Levi comemorou a decisão de Fachin que para ele, apesar de chegar com grande atraso, é uma decisão correta que restabelece a verdade e a justiça. “Seja Lula ou Bolsonaro ou qualquer cidadão ou cidadã brasileira, todos têm o direito a um julgamento justo sem vícios e sem juízes e promotores suspeitos, que é exatamente o caso”.

Bolsonarismo quase hegemônico

Entendimento semelhante ao do advogado Filipe Gibran, membro da CEUC – Comunidade Evangélica da Unidade em Cristo, em Belo Horizonte (MG), em Cristo e pastor do movimento chamado Reino em Pessoa. “Recebi com alegria por uma questão de justiça. Como era esperado, por questão de inúmeros vícios processuais, o processo seria anulado a qualquer momento”, contou ele, que agora espera que Moro seja julgado por suspeição. “Com a suspeição, o possível indiciamento dele a crime. Dele, dos procuradores e promotores. Por conluio ou talvez formação de quadrilha. No mínimo por essa vontade de obstruir a justiça e perseguir”. Gibran também teve que lidar com a reação de outros evangélicos, inclusive dentro da própria família. “Eles receberam isso como uma facada nas costas. Foram poucos colegas pastores que eu percebi felizes. O bolsonarismo, na minha opinião, ainda é quase hegemônico no ambiente evangélico. Poucos colegas estão pelo lado da Justiça e do Direito. Uma pena”.
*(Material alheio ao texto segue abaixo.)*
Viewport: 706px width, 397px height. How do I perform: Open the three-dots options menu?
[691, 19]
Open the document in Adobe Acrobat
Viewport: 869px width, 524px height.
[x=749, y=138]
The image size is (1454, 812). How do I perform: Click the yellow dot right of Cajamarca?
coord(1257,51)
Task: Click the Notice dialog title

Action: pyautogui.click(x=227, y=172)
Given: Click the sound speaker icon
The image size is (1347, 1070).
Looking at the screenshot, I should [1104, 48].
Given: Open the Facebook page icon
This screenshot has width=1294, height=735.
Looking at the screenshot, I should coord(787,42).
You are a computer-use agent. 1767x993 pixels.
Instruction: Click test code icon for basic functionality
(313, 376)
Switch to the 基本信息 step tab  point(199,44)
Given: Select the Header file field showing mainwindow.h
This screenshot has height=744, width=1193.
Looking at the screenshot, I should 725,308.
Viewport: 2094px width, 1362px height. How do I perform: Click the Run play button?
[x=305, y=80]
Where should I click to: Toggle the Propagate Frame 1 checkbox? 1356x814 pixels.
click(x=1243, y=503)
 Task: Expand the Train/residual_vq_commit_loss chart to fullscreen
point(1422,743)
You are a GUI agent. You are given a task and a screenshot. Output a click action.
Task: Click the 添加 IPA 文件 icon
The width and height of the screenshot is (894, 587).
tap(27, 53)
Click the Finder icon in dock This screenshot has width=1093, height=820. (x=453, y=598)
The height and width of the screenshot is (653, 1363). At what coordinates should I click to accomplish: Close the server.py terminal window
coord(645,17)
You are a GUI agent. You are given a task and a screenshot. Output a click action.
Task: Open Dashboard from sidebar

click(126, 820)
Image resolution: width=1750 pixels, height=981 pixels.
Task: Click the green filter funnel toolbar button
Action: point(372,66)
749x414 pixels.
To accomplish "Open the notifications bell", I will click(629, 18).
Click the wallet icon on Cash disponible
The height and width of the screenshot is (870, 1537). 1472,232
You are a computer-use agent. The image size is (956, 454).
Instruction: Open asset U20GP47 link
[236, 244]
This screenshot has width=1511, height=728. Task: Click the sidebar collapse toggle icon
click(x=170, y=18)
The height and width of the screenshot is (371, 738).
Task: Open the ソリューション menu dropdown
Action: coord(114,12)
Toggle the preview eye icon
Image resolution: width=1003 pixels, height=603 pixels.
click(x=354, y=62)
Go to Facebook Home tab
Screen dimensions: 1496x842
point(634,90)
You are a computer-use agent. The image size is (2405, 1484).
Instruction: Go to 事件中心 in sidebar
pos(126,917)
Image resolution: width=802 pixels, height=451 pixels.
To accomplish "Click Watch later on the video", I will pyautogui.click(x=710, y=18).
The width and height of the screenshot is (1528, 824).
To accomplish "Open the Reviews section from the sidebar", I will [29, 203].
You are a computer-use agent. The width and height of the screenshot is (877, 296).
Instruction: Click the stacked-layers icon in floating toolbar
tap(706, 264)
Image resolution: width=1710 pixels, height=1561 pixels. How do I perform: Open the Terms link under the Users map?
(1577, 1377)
Alheia à liderança de sua igreja, a Assembleia de Deus no bairro de São Mateus, zona leste da cidade, onde foi criada e frequenta, e também aos chiliques de pastores assembleianos como o empresário da mídia Silas Malafaia, a professora Leticia da Conceição Coutinho se disse “muito feliz e esperançosa” com os últimos desdobramentos. “É como uma luz que se acende no meio de tantas trevas. A restauração da justiça, como diz a Bíblia. É a mão de Deus”, explicou ela, que colocou uma canção evangélica no youtube para tocar e celebrar as boas notícias, “ainda que os dias sejam de muita tristeza com o número de mortes cada vez maior pela covid”.

Foi ao som de “O Escudo”, um clássico do grupo musical A Voz da Verdade, que ela “louvou a Deus pela esperança renovada” e lembrou de um tempo em que ser evangélico era ter empatia e amor pelos que sofrem. “É preciso ter consciência de classe. Somos trabalhadores. Precisamos lutar ao lado dos trabalhadores. E eu entendo que minha fé me leva à isso. A luta contra a injustiça”.

A letra da música que a professora tanto ama diz: “Já vi fogo e terremotos. Vento forte que passou. Já vivi tantos perigos, mas Tua voz me acalmou”. É da singeleza do coração de crentes que ainda ‘amam a Deus e seu próximo’ que, como diz outra canção, dessa vez de Chico Buarque, que nasce a oração: “E eu que não creio peço a Deus por minha gente. É gente humilde, que vontade de chorar”.